### [Exercise text]
□ □ □

EXCLUSIVE: Nebraska’s first chest sensation restoration patient praises surgery
The feeling of a hug is one many breast cancer survivors don’t get to experience.
OMAHA, Neb. (WOWT) - Julie Tacha is Nebraska’s first nipple sensation restoration patient.
“Now that I’m in my mid-thirties, I thought, yep, let’s just go ahead and do it so I don’t have to worry about it anymore. No more mammograms, no more ultrasounds,” says Tacha.
Tacha is a newlywed and has a long family history of breast cancer. That’s why she decided to undergo a double mastectomy with reconstruction after her wedding.
And while that procedure is nothing new, sensation restoration is. It’s something plastic surgeon with Nebraska Medicine Sean Figy says is the first of its kind in the state and Tacha is Nebraska’s first patient.
“After he said it was an option, and it had never been done in Nebraska before, I said sign me up, we’re going to make history. So, it’s a good feeling,” says Tacha.
“I wanted to prevent cancer, but I still wanted to feel like me,” she says.
Dr. Figy echos Tacha’s sentiment and adds there’s a maternal link as well.
“Imagine not being able to feel a hug from your child again. And that’s the reality for a lot of persons who have had breast cancer and who have had that reconstruction. They don’t have that sensation anymore,” says Figy.

□ □ □

### [Provided material]
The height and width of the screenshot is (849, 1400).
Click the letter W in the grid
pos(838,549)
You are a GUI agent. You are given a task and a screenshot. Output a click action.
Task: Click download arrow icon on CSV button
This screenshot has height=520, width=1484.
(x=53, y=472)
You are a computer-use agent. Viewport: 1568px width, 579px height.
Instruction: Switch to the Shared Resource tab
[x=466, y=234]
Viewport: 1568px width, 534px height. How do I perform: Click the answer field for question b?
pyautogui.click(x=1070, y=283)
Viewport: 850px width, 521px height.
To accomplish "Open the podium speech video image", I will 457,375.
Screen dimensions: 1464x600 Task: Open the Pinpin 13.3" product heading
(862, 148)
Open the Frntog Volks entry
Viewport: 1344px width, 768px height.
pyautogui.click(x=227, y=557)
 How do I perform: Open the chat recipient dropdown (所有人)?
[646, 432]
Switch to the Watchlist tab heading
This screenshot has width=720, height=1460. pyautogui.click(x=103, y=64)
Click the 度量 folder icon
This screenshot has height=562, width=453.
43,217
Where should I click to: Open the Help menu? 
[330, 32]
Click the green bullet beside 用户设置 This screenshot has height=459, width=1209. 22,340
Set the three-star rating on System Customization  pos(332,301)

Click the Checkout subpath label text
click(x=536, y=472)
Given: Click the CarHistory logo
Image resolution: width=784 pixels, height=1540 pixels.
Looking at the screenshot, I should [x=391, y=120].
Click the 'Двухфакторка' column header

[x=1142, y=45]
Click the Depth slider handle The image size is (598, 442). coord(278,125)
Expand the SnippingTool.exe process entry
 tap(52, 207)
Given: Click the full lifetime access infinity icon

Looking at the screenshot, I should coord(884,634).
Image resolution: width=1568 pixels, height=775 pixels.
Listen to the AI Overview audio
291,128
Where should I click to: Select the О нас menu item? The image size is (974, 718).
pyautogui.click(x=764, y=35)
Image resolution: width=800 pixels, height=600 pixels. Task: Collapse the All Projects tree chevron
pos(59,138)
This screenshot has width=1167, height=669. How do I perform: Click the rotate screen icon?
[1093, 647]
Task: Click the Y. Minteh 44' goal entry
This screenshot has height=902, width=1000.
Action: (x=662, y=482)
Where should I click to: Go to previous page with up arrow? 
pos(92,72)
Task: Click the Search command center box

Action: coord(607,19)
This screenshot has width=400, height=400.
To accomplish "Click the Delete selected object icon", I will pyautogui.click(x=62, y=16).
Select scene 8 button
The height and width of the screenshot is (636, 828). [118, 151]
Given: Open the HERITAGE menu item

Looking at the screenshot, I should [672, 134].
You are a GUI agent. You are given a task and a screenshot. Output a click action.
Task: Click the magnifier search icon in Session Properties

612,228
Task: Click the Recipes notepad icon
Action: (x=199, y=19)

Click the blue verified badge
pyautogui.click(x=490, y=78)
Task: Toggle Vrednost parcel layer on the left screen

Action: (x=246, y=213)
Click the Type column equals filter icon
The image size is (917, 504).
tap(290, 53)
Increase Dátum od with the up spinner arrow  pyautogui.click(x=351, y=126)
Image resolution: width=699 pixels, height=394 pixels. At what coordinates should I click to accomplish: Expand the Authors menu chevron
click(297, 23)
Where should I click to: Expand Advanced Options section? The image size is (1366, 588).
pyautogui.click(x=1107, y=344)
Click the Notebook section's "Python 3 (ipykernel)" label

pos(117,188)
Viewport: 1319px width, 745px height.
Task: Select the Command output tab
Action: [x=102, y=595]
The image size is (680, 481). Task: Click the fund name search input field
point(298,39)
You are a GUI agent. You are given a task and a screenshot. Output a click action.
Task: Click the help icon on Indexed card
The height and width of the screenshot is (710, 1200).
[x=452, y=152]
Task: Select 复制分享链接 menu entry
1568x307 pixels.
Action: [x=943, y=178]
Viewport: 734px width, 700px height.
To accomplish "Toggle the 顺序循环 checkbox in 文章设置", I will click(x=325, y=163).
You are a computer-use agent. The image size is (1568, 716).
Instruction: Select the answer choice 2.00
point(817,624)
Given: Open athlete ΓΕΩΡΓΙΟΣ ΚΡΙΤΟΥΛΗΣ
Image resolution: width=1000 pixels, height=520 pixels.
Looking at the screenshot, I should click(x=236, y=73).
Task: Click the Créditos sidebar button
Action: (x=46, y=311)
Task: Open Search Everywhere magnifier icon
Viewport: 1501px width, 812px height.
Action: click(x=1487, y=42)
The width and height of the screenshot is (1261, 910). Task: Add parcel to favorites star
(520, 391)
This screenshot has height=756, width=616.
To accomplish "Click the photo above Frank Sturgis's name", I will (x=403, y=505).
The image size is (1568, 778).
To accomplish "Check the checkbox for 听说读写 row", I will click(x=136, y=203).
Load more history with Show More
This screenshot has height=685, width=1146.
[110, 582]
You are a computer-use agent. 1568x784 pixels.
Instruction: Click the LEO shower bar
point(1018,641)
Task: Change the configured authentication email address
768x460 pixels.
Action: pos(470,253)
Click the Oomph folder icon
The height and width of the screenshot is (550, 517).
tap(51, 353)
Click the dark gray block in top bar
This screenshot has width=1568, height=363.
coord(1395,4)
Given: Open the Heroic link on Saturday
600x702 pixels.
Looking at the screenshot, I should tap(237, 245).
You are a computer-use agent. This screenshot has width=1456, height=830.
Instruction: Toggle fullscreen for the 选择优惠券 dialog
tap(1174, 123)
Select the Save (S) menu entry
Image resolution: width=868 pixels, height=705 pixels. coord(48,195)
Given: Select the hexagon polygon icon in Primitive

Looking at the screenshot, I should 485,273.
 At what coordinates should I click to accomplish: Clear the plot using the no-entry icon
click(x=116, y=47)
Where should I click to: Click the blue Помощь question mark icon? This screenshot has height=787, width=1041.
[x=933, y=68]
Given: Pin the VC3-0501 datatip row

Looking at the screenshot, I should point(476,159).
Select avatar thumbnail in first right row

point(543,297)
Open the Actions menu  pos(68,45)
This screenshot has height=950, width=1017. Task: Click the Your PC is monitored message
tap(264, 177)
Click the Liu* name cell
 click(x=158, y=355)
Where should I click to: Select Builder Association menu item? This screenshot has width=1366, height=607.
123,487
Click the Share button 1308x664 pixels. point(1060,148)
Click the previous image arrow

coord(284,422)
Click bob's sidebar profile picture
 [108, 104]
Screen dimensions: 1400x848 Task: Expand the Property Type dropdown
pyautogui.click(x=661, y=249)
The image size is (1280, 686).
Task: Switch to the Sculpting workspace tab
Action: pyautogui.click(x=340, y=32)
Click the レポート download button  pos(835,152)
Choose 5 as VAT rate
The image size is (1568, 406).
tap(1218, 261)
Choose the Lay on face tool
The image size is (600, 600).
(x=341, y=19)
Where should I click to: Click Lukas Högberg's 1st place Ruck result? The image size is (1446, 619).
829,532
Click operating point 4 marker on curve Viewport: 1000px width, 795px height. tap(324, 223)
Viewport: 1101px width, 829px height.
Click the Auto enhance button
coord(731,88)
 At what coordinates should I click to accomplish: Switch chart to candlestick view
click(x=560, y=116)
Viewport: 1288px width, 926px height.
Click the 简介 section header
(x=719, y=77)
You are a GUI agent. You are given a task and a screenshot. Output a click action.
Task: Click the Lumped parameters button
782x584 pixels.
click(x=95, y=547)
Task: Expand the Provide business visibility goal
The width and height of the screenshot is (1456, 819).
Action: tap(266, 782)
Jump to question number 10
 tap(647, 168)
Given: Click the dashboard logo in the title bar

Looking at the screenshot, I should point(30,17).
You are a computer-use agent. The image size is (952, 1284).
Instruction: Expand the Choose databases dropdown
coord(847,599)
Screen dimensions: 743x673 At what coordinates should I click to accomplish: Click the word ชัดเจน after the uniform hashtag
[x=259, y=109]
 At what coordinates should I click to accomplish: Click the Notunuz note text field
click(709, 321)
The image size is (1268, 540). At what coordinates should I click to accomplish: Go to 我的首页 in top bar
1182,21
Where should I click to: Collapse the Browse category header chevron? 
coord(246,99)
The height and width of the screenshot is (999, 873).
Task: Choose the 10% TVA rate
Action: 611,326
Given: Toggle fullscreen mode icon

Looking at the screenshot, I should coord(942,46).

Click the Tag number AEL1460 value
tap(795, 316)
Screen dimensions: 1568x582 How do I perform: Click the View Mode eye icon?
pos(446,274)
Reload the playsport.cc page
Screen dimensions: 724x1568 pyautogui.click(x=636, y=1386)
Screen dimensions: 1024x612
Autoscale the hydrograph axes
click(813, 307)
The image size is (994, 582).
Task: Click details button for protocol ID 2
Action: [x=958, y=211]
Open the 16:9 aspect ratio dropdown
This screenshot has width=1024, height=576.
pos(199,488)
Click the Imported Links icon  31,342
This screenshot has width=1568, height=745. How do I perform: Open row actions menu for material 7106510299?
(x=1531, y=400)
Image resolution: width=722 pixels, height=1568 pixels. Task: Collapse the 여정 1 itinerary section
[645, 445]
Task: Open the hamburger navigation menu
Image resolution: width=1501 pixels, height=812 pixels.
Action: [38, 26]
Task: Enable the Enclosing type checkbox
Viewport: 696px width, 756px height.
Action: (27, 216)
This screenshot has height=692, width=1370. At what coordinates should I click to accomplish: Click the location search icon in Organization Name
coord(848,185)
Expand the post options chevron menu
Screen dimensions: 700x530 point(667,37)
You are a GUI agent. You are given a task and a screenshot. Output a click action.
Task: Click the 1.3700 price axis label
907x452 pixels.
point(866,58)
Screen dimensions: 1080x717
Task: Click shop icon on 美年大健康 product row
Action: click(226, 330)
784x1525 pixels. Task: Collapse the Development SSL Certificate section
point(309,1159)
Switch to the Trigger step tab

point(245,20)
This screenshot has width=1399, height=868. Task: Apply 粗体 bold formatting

□ □ □

### [What you are asked to do]
Please continue the news story about Nebraska's first chest sensation restoration patient, picking up after its last sentence. The listing is separate material and has no connection to the news story about chest sensation restoration surgery.

### [Exercise response]
Not to mention, a protective sensation.
“If they’re numb, they can’t feel if they’re getting a burn, they can’t feel if they’re getting an injury they can’t feel if there’s pressure that can cause problems and that can cause a major complication after a reconstructive procedure,” says Figy.
These are all reasons to consider sensation restoration as a way to not only reclaim that literal feeling and reestablish that sense of awareness that makes us human.
“After seeing my mother go through radiation and chemo, even after she had the double mastectomy, and reconstruction was not an option for her, and so, that hit my heart a lot,” says Tacha.
Doctor Figy says to keep in mind that nerves are fickle and some people who undergo sensation restoration may benefit more than others. Still, he says doctors are doing their best to push the envelope and advance sensation restoration as much as they can.